Ok, I got sick of the spam, changed the mailer back

About a month ago, I altered our SMTP daemon to not be so picky about mail. Previous to this, I had turned on and tweaked many anti-spam things. One of my favorites so far has been spf.
Turns out, that lots of mailers are incorrectly configured. That is being generous. Lots of mailers are on the internet, and not complying with RFCs, which makes it real hard to distinguish spam sources from real mailers.
We implement spam filtering as a deep tagging pipeline. Long story, it just makes being able to handle inbound mail bombing much easier. We have had our share of these. Recently, someone tried knocking us over with a little mail bomb.

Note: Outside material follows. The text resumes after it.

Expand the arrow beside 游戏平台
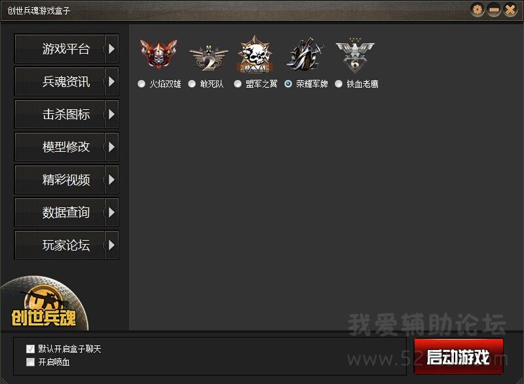(111, 48)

mail graph showing 100k rejected mails in a short window

Well, I am finally sick of continuously tuning the pipeline, and updating the various filters. We have email targets to analyze mails for spam content, and normal content (if it was mis identified as spam). But these filters aren’t as effectual when the content are images. But all of the other checks, you know, the ones that cause broken mailers to exhibit their broken-ness, do work.
So I put all the filters back into place. I’ll whitelist the customers who have broken mailers (a number of them, all running MS Exchange … go figure).
But enough is enough.
[update] I should point out that our mail pipeline runs on a JackRabbit. As do our websites. This means, until we get a 10GbE line in, I am not worried about the amount of mail that can be pushed through our box. Our network connection to the outside world is the slow link here, but you’d have to work pretty hard to fill it up. The are off by more than an order of magnitude.

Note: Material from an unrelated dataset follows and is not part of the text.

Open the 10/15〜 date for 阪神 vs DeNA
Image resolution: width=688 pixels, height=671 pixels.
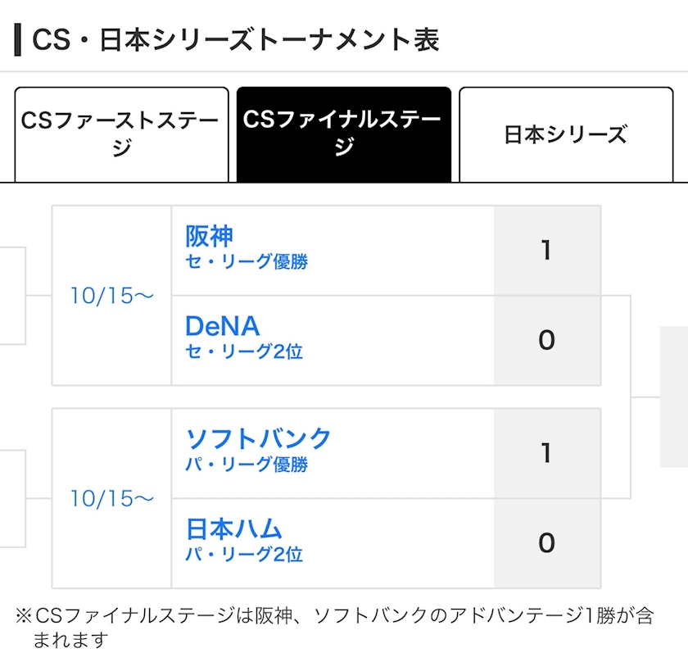tap(111, 296)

3 thoughts on “Ok, I got sick of the spam, changed the mailer back”

  1. @Chris:
    I used to use it, but I found it doesn’t play well with Microsoft Exchange. Exchange is, from my perspective, shipped in a broken state relative to the RFCs, in that the 450 messages aren’t correctly respected. Among other things.
    So when I use greylisting I find that it reduces spam, and legitimate mail. All those folks saddled with Exchange can’t really handle greylisted sites without something else like postfix in front of it.
    We got lots of ticked off customers who couldn’t contact us via email. So I pulled off greylisting on all machines. I now use spf and a few other things. I am noticing many more email spam messages using domain keys. I also noted many in the past using some of the other technologies.
    Greylisting does work, but it requires RFC-adherent MTAs for it to work for everyone.

Comments are closed.